Am 04.02.2012 13:33, schrieb [email protected]:
Hello everyone,

Sorry for the delay.. I had to try your very interesting suggestions
before anything else...

*********************************
1)
Richard, Clyde, thank you for your interesting comments but the option
from doesnt help... Stata cannot converge :
Iteration 0:   log likelihood =    -1.#INF
Iteration 1:   log likelihood =    -1.#IND
Hessian is not negative semidefinite

**********************
2)
Klaus, indeed I try to estimate a Fixed effect logit, not a random
effect. However are you sure that Stata uses the pooled coefficients
from the plain logit estimation?
Indeed if I send the Stata command : logit Y DUM CONT, the computation
takes a few seconds only to converge, but the results are quite
different from the logit fixed effect SAS estimation... One parameter
has the opposite sign for example which probaly means that including
dummies by individual is important.. ;-)
xtlogit.ado with fe-option refers to clogit.ado. You find this in lines 208-248 (in version 2.12.3 11may2010). In line 246 you find the actual reference to clogit.
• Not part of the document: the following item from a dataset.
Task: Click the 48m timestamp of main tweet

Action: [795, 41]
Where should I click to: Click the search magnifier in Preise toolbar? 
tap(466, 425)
In the clogit.ado (version 1.6.15 15jul2011) you find the management of the starting values in lines 269-304. Depending on the from-options and other stuff, the default is a binary logit (you see it in line 281) to get the starting values.

But dont get me wrong. Don't use the logit to estimate your results, when you have reasons to estimate a fixed effects model.

Another thing, that raises doubts for me is your mentioning of inclusion of dummies by individual. You cannot use this approach for any ml-estimated fixed effects models because of the incidental parameters problem. The conditions for the consistency of the ml estimators are not met, if the coeffiecent vector depends on N, which it does, as you have a constant for almost any case. That is why you use the complicated conditioanl logit approach in the first place. Please give us also the command line, that you gave to Stata, and maybe a glimpse on your data.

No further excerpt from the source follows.